> _Problem statement_:
Reproduce the following entries verbatim, each one complete.

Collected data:
'''

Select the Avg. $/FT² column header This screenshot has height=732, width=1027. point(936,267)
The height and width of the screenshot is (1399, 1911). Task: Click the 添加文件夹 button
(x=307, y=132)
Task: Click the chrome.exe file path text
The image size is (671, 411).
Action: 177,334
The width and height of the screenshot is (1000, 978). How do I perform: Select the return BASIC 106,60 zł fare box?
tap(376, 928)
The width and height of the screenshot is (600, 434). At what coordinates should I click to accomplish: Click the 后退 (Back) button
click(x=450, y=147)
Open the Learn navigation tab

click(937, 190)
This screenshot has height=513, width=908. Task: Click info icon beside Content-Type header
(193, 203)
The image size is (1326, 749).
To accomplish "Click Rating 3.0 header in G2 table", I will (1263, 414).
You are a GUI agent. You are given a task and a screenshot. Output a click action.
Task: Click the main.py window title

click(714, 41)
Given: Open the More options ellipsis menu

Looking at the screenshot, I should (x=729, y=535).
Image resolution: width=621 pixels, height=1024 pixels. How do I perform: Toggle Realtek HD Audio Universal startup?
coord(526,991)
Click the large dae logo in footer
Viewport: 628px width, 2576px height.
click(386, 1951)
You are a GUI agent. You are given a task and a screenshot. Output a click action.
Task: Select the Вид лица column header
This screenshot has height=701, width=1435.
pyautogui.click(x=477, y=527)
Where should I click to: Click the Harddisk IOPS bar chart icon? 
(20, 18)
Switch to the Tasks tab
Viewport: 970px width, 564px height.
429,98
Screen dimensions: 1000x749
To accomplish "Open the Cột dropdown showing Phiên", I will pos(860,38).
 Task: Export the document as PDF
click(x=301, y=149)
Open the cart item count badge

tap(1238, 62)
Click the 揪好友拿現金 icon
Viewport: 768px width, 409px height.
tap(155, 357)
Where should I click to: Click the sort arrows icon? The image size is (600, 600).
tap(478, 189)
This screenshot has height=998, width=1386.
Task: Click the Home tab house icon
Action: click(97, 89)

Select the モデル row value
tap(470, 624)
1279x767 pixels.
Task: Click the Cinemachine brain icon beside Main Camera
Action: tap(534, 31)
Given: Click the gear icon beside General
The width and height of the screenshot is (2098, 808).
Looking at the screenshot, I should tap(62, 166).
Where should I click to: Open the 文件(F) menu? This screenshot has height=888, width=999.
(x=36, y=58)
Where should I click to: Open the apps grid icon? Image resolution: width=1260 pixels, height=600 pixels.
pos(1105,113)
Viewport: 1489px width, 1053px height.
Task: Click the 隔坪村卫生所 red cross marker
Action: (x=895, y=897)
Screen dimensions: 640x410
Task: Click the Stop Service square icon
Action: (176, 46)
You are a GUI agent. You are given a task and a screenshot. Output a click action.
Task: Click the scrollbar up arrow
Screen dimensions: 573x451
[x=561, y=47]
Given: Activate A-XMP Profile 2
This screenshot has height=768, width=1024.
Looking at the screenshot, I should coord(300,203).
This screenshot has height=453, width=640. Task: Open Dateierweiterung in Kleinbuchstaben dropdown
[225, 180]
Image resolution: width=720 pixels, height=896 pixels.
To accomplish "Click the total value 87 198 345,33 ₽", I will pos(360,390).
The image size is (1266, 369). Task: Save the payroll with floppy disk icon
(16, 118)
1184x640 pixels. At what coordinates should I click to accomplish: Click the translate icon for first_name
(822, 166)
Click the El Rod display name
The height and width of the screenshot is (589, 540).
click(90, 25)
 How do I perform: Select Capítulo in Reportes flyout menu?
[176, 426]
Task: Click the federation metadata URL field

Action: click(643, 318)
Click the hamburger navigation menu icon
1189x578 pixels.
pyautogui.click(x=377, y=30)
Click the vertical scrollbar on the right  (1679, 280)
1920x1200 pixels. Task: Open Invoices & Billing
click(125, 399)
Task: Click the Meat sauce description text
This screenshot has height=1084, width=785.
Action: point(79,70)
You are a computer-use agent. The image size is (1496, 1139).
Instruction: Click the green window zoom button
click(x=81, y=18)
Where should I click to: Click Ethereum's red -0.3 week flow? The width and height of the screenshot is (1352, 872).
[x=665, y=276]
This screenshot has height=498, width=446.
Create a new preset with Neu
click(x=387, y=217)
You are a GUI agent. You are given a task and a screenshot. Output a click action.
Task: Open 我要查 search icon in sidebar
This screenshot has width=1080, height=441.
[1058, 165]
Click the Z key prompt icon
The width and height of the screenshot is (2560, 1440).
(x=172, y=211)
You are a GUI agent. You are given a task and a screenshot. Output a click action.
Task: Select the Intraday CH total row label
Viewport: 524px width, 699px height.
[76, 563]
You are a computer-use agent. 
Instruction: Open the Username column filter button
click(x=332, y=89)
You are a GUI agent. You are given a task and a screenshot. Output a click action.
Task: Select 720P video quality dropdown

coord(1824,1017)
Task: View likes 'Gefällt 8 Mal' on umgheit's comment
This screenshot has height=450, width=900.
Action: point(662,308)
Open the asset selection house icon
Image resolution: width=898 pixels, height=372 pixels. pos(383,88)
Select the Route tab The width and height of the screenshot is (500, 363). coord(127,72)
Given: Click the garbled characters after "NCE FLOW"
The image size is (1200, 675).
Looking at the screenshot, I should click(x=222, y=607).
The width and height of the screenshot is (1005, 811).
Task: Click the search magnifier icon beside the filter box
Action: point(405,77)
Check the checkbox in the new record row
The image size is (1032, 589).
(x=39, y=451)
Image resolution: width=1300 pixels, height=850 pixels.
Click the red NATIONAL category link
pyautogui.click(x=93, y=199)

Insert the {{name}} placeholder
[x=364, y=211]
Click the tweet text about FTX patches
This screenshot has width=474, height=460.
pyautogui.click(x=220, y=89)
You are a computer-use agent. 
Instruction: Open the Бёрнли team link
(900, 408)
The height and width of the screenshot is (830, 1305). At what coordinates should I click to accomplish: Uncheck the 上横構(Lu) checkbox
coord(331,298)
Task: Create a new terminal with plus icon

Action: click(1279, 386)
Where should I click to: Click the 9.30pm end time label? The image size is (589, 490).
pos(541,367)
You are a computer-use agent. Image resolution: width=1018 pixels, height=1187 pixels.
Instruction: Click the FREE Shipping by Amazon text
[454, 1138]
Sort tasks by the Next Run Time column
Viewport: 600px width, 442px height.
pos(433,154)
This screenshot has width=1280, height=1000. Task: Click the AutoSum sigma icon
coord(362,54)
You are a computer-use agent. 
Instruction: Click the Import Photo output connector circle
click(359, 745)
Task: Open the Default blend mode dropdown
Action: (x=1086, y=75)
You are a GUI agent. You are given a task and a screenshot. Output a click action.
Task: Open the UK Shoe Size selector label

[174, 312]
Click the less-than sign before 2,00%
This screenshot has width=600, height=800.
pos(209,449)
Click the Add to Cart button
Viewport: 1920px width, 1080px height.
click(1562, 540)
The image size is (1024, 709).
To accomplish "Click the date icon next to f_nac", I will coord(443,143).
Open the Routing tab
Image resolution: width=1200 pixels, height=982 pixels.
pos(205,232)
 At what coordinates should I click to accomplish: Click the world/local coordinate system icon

'''

> _Response to this exercise_:
Select the Avg. $/FT² column header This screenshot has height=732, width=1027. point(936,267)
The height and width of the screenshot is (1399, 1911). Task: Click the 添加文件夹 button
(x=307, y=132)
Task: Click the chrome.exe file path text
The image size is (671, 411).
Action: 177,334
The width and height of the screenshot is (1000, 978). How do I perform: Select the return BASIC 106,60 zł fare box?
tap(376, 928)
The width and height of the screenshot is (600, 434). At what coordinates should I click to accomplish: Click the 后退 (Back) button
click(x=450, y=147)
Open the Learn navigation tab

click(937, 190)
This screenshot has height=513, width=908. Task: Click info icon beside Content-Type header
(193, 203)
The image size is (1326, 749).
To accomplish "Click Rating 3.0 header in G2 table", I will (1263, 414).
You are a GUI agent. You are given a task and a screenshot. Output a click action.
Task: Click the main.py window title

click(714, 41)
Given: Open the More options ellipsis menu

Looking at the screenshot, I should (x=729, y=535).
Image resolution: width=621 pixels, height=1024 pixels. How do I perform: Toggle Realtek HD Audio Universal startup?
coord(526,991)
Click the large dae logo in footer
Viewport: 628px width, 2576px height.
click(386, 1951)
You are a GUI agent. You are given a task and a screenshot. Output a click action.
Task: Select the Вид лица column header
This screenshot has height=701, width=1435.
pyautogui.click(x=477, y=527)
Where should I click to: Click the Harddisk IOPS bar chart icon? 
(20, 18)
Switch to the Tasks tab
Viewport: 970px width, 564px height.
429,98
Screen dimensions: 1000x749
To accomplish "Open the Cột dropdown showing Phiên", I will pos(860,38).
 Task: Export the document as PDF
click(x=301, y=149)
Open the cart item count badge

tap(1238, 62)
Click the 揪好友拿現金 icon
Viewport: 768px width, 409px height.
tap(155, 357)
Where should I click to: Click the sort arrows icon? The image size is (600, 600).
tap(478, 189)
This screenshot has height=998, width=1386.
Task: Click the Home tab house icon
Action: click(97, 89)

Select the モデル row value
tap(470, 624)
1279x767 pixels.
Task: Click the Cinemachine brain icon beside Main Camera
Action: tap(534, 31)
Given: Click the gear icon beside General
The width and height of the screenshot is (2098, 808).
Looking at the screenshot, I should tap(62, 166).
Where should I click to: Open the 文件(F) menu? This screenshot has height=888, width=999.
(x=36, y=58)
Where should I click to: Open the apps grid icon? Image resolution: width=1260 pixels, height=600 pixels.
pos(1105,113)
Viewport: 1489px width, 1053px height.
Task: Click the 隔坪村卫生所 red cross marker
Action: (x=895, y=897)
Screen dimensions: 640x410
Task: Click the Stop Service square icon
Action: (176, 46)
You are a GUI agent. You are given a task and a screenshot. Output a click action.
Task: Click the scrollbar up arrow
Screen dimensions: 573x451
[x=561, y=47]
Given: Activate A-XMP Profile 2
This screenshot has height=768, width=1024.
Looking at the screenshot, I should coord(300,203).
This screenshot has height=453, width=640. Task: Open Dateierweiterung in Kleinbuchstaben dropdown
[225, 180]
Image resolution: width=720 pixels, height=896 pixels.
To accomplish "Click the total value 87 198 345,33 ₽", I will pos(360,390).
The image size is (1266, 369). Task: Save the payroll with floppy disk icon
(16, 118)
1184x640 pixels. At what coordinates should I click to accomplish: Click the translate icon for first_name
(822, 166)
Click the El Rod display name
The height and width of the screenshot is (589, 540).
click(90, 25)
 How do I perform: Select Capítulo in Reportes flyout menu?
[176, 426]
Task: Click the federation metadata URL field

Action: click(643, 318)
Click the hamburger navigation menu icon
1189x578 pixels.
pyautogui.click(x=377, y=30)
Click the vertical scrollbar on the right  (1679, 280)
1920x1200 pixels. Task: Open Invoices & Billing
click(125, 399)
Task: Click the Meat sauce description text
This screenshot has height=1084, width=785.
Action: point(79,70)
You are a computer-use agent. The image size is (1496, 1139).
Instruction: Click the green window zoom button
click(x=81, y=18)
Where should I click to: Click Ethereum's red -0.3 week flow? The width and height of the screenshot is (1352, 872).
[x=665, y=276]
This screenshot has height=498, width=446.
Create a new preset with Neu
click(x=387, y=217)
You are a GUI agent. You are given a task and a screenshot. Output a click action.
Task: Open 我要查 search icon in sidebar
This screenshot has width=1080, height=441.
[1058, 165]
Click the Z key prompt icon
The width and height of the screenshot is (2560, 1440).
(x=172, y=211)
You are a GUI agent. You are given a task and a screenshot. Output a click action.
Task: Select the Intraday CH total row label
Viewport: 524px width, 699px height.
[76, 563]
You are a computer-use agent. 
Instruction: Open the Username column filter button
click(x=332, y=89)
You are a GUI agent. You are given a task and a screenshot. Output a click action.
Task: Select 720P video quality dropdown

coord(1824,1017)
Task: View likes 'Gefällt 8 Mal' on umgheit's comment
This screenshot has height=450, width=900.
Action: point(662,308)
Open the asset selection house icon
Image resolution: width=898 pixels, height=372 pixels. pos(383,88)
Select the Route tab The width and height of the screenshot is (500, 363). coord(127,72)
Given: Click the garbled characters after "NCE FLOW"
The image size is (1200, 675).
Looking at the screenshot, I should click(x=222, y=607).
The width and height of the screenshot is (1005, 811).
Task: Click the search magnifier icon beside the filter box
Action: point(405,77)
Check the checkbox in the new record row
The image size is (1032, 589).
(x=39, y=451)
Image resolution: width=1300 pixels, height=850 pixels.
Click the red NATIONAL category link
pyautogui.click(x=93, y=199)

Insert the {{name}} placeholder
[x=364, y=211]
Click the tweet text about FTX patches
This screenshot has width=474, height=460.
pyautogui.click(x=220, y=89)
You are a computer-use agent. 
Instruction: Open the Бёрнли team link
(900, 408)
The height and width of the screenshot is (830, 1305). At what coordinates should I click to accomplish: Uncheck the 上横構(Lu) checkbox
coord(331,298)
Task: Create a new terminal with plus icon

Action: click(1279, 386)
Where should I click to: Click the 9.30pm end time label? The image size is (589, 490).
pos(541,367)
You are a computer-use agent. Image resolution: width=1018 pixels, height=1187 pixels.
Instruction: Click the FREE Shipping by Amazon text
[454, 1138]
Sort tasks by the Next Run Time column
Viewport: 600px width, 442px height.
pos(433,154)
This screenshot has width=1280, height=1000. Task: Click the AutoSum sigma icon
coord(362,54)
You are a computer-use agent. 
Instruction: Click the Import Photo output connector circle
click(359, 745)
Task: Open the Default blend mode dropdown
Action: (x=1086, y=75)
You are a GUI agent. You are given a task and a screenshot. Output a click action.
Task: Open the UK Shoe Size selector label

[174, 312]
Click the less-than sign before 2,00%
This screenshot has width=600, height=800.
pos(209,449)
Click the Add to Cart button
Viewport: 1920px width, 1080px height.
click(1562, 540)
The image size is (1024, 709).
To accomplish "Click the date icon next to f_nac", I will coord(443,143).
Open the Routing tab
Image resolution: width=1200 pixels, height=982 pixels.
pos(205,232)
 At what coordinates should I click to accomplish: Click the world/local coordinate system icon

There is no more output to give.